◆ **EXERCISE AIM**:
Nothing in the records should be changed in the copy, though the pictures must be left out.

◆ **DATASET ENTRIES**:
^^^^^^^^^^^^^^^^
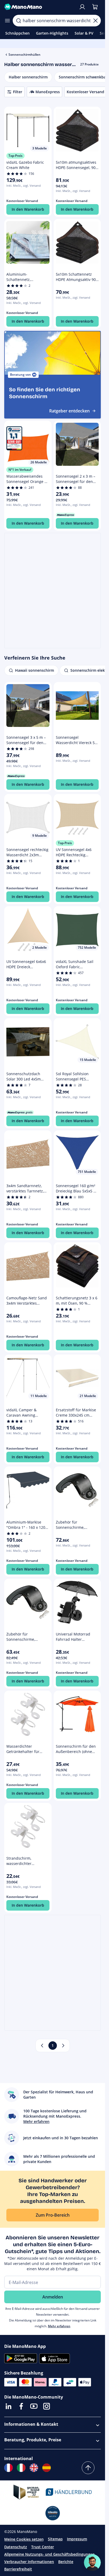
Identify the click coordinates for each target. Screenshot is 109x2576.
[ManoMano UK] (34, 2468)
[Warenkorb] (95, 7)
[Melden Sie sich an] (82, 7)
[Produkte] (7, 20)
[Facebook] (21, 2406)
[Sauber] (95, 20)
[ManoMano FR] (8, 2468)
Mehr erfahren (59, 2326)
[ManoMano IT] (21, 2468)
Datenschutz (15, 2546)
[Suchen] (18, 20)
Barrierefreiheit (18, 2569)
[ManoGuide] (92, 2562)
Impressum (77, 2538)
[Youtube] (34, 2406)
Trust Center (42, 2546)
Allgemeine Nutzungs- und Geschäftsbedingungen (49, 2554)
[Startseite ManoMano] (39, 7)
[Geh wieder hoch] (88, 2467)
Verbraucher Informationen (29, 2561)
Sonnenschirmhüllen (24, 54)
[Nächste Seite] (63, 2045)
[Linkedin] (8, 2406)
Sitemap (55, 2538)
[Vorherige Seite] (42, 2045)
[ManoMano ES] (46, 2468)
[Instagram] (46, 2406)
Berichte (65, 2561)
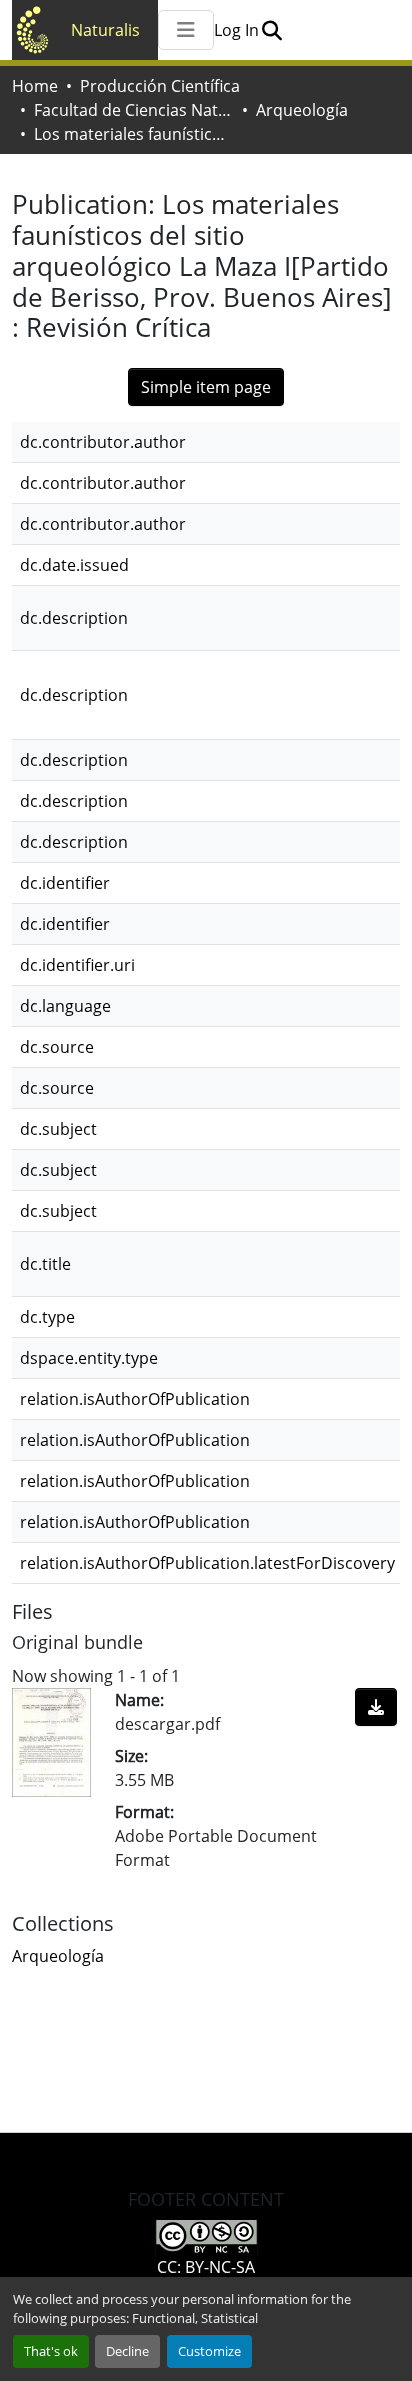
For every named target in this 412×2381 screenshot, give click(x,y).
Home (35, 86)
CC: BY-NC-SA (206, 2267)
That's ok (51, 2351)
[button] (271, 30)
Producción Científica (160, 86)
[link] (376, 1707)
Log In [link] (236, 30)
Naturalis (105, 30)
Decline (127, 2351)
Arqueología (302, 110)
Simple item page (206, 387)
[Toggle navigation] (186, 30)
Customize (209, 2351)
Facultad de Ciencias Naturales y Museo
^^^^^^^^^^^^^^^^
◆ **EXERCISE RESULT**:
Identify the click coordinates for each target. Screenshot is 109x2576.
[ManoMano UK] (34, 2468)
[Warenkorb] (95, 7)
[Melden Sie sich an] (82, 7)
[Produkte] (7, 20)
[Facebook] (21, 2406)
[Sauber] (95, 20)
[ManoMano FR] (8, 2468)
Mehr erfahren (59, 2326)
[ManoMano IT] (21, 2468)
Datenschutz (15, 2546)
[Suchen] (18, 20)
Barrierefreiheit (18, 2569)
[ManoGuide] (92, 2562)
Impressum (77, 2538)
[Youtube] (34, 2406)
Trust Center (42, 2546)
Allgemeine Nutzungs- und Geschäftsbedingungen (49, 2554)
[Startseite ManoMano] (39, 7)
[Geh wieder hoch] (88, 2467)
Verbraucher Informationen (29, 2561)
Sonnenschirmhüllen (24, 54)
[Nächste Seite] (63, 2045)
[Linkedin] (8, 2406)
Sitemap (55, 2538)
[Vorherige Seite] (42, 2045)
[ManoMano ES] (46, 2468)
[Instagram] (46, 2406)
Berichte (65, 2561)
For every named target in this 412×2381 screenshot, give click(x,y).
Home (35, 86)
CC: BY-NC-SA (206, 2267)
That's ok (51, 2351)
[button] (271, 30)
Producción Científica (160, 86)
[link] (376, 1707)
Log In [link] (236, 30)
Naturalis (105, 30)
Decline (127, 2351)
Arqueología (302, 110)
Simple item page (206, 387)
[Toggle navigation] (186, 30)
Customize (209, 2351)
Facultad de Ciencias Naturales y Museo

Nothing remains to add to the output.